The wild card in all this is former attorney general de Jong.

Clark hasn't announced how many new Liberals she and membership campaign chair Pamela Martin -- the ex-CTV news anchor -- have signed up with extensive organizing and radio advertising, excluding cats of course.

But it's likely substantial. And if "Punjabi Mike" de Jong, as R. Paul Dhillon calls him in the Indo-Canadian The Link newspaper, were to fold his tent in favour of Christy before the vote, she could potentially be B.C.'s next premier.

If, that is, she and de Jong can surreptitiously kill the party's weighted vote proposal so one-member one vote is triumphant.

Even de Jong delivering his second choice votes to Clark in exchange for a reciprocal deal could do the trick.

On the other hand, if de Jong were to back Falcon before the vote or on second ballot, Clark will likely have to try and resurrect her radio career.

Could de Jong back Abbott?

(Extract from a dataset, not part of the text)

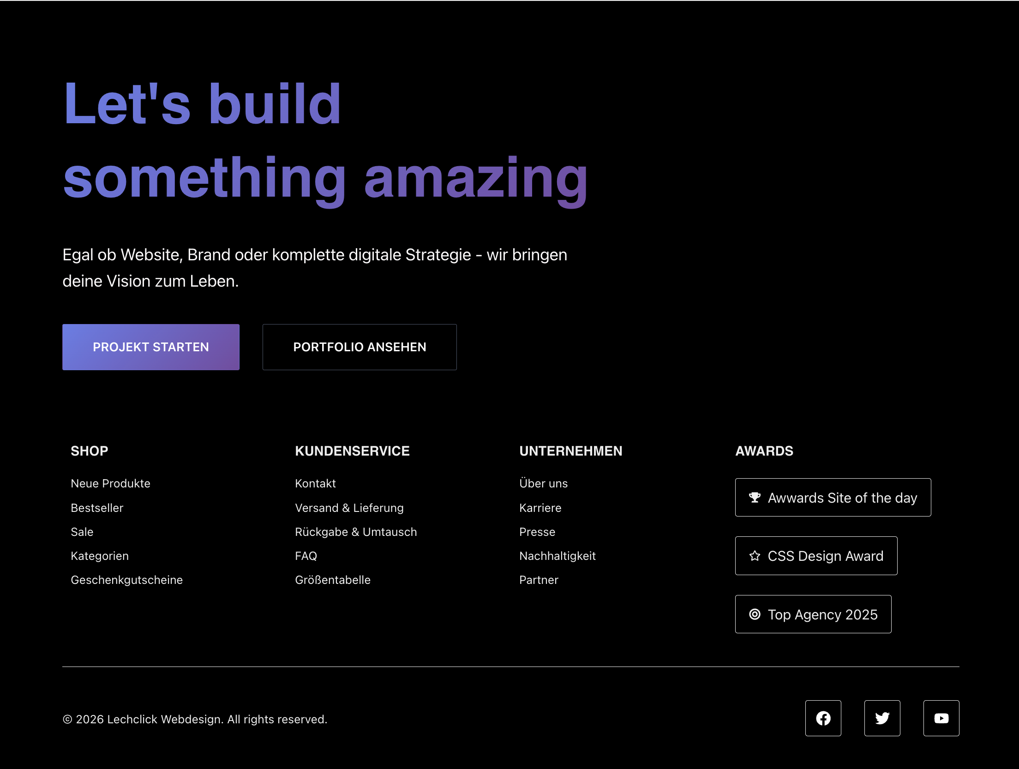Visit the Geschenkgutscheine link
1019x769 pixels.
[x=126, y=580]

Very unlikely because Abbott has called for a third party review of de Jong's signoff of the $6 million legal fees paid to lawyers for the two ex-BC Liberal ministerial aides who made surprise guilty pleas in the B.C. legislature raid case -- David Basi and Bob Virk.

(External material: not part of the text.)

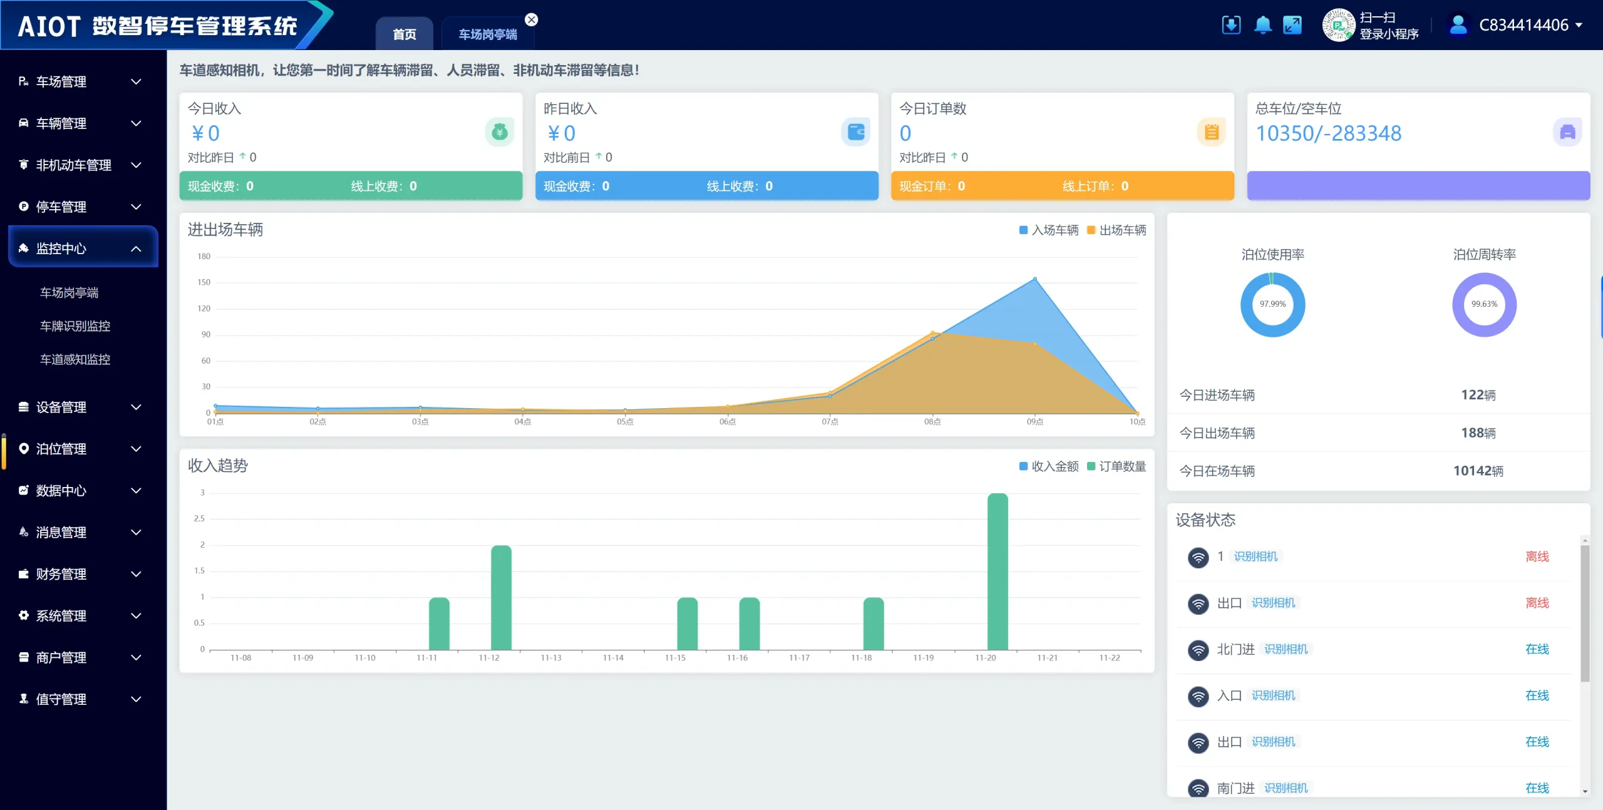Click the blue wallet icon on the yesterday income card
1603x810 pixels.
(x=855, y=132)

But it still could happen -- especially if the weighted vote proposal passes. De Jong could surprise Clark and Falcon by supporting Abbott, reasoning that his membership sign-ups could deliver several ridings in the Fraser Valley to Abbott, giving him a good chance to win.

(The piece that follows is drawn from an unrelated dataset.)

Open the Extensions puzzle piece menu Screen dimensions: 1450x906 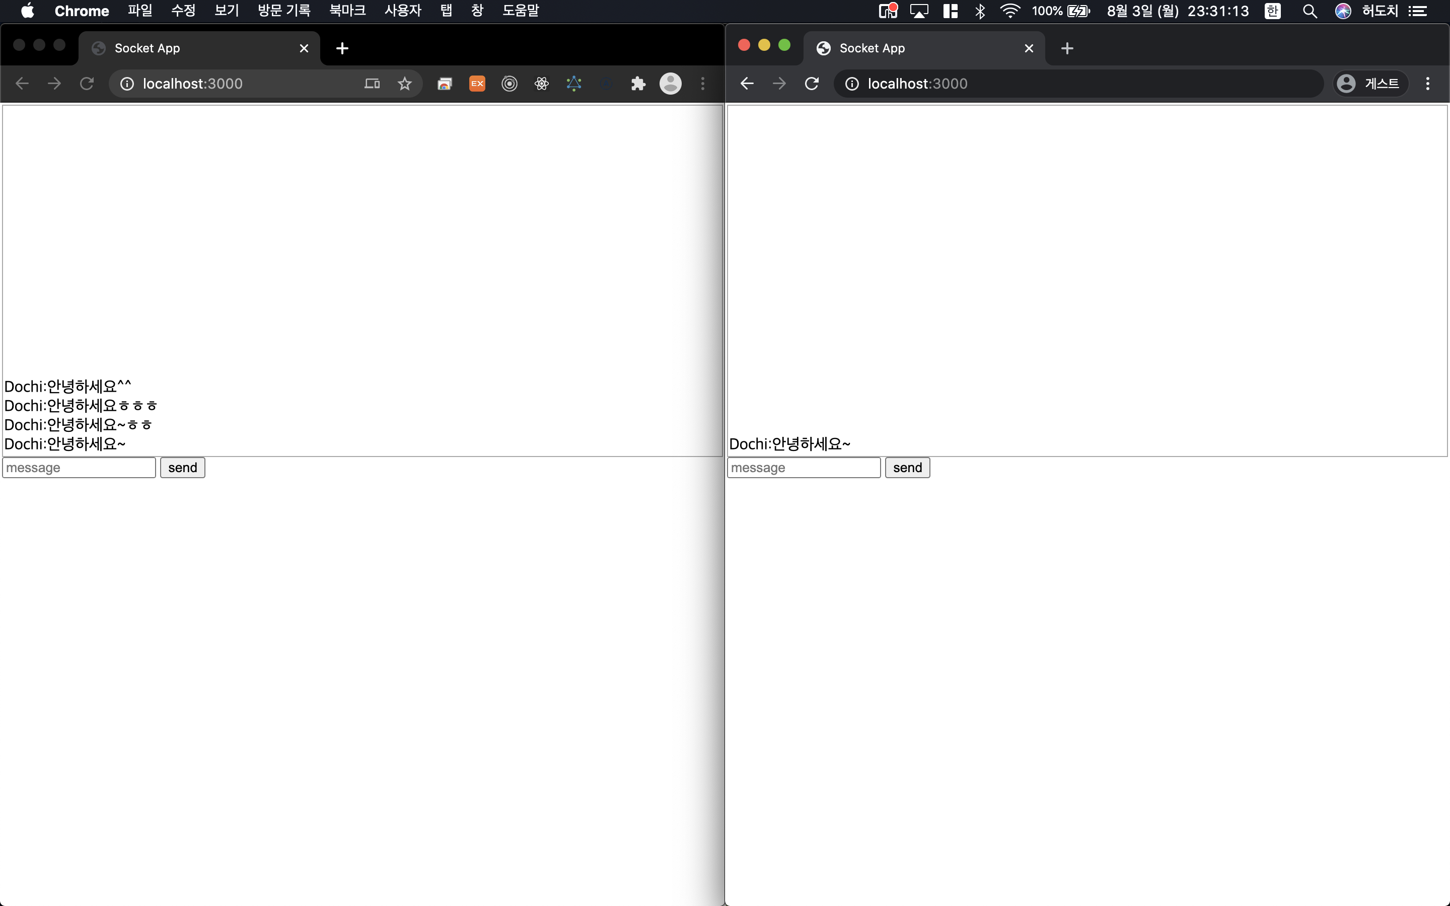[638, 83]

Cats, rats, prevaricating candidates and the Kama Sutra -- that's how this province's next premier will be chosen under the BC Liberals' strange rules.

After that, even the previously divided New Democrats may seem like the picture of unity and decorum.

Additional Business

You can read a feature profile of me in this month's BC Business magazine now on newsstands or online here.  [Tyee]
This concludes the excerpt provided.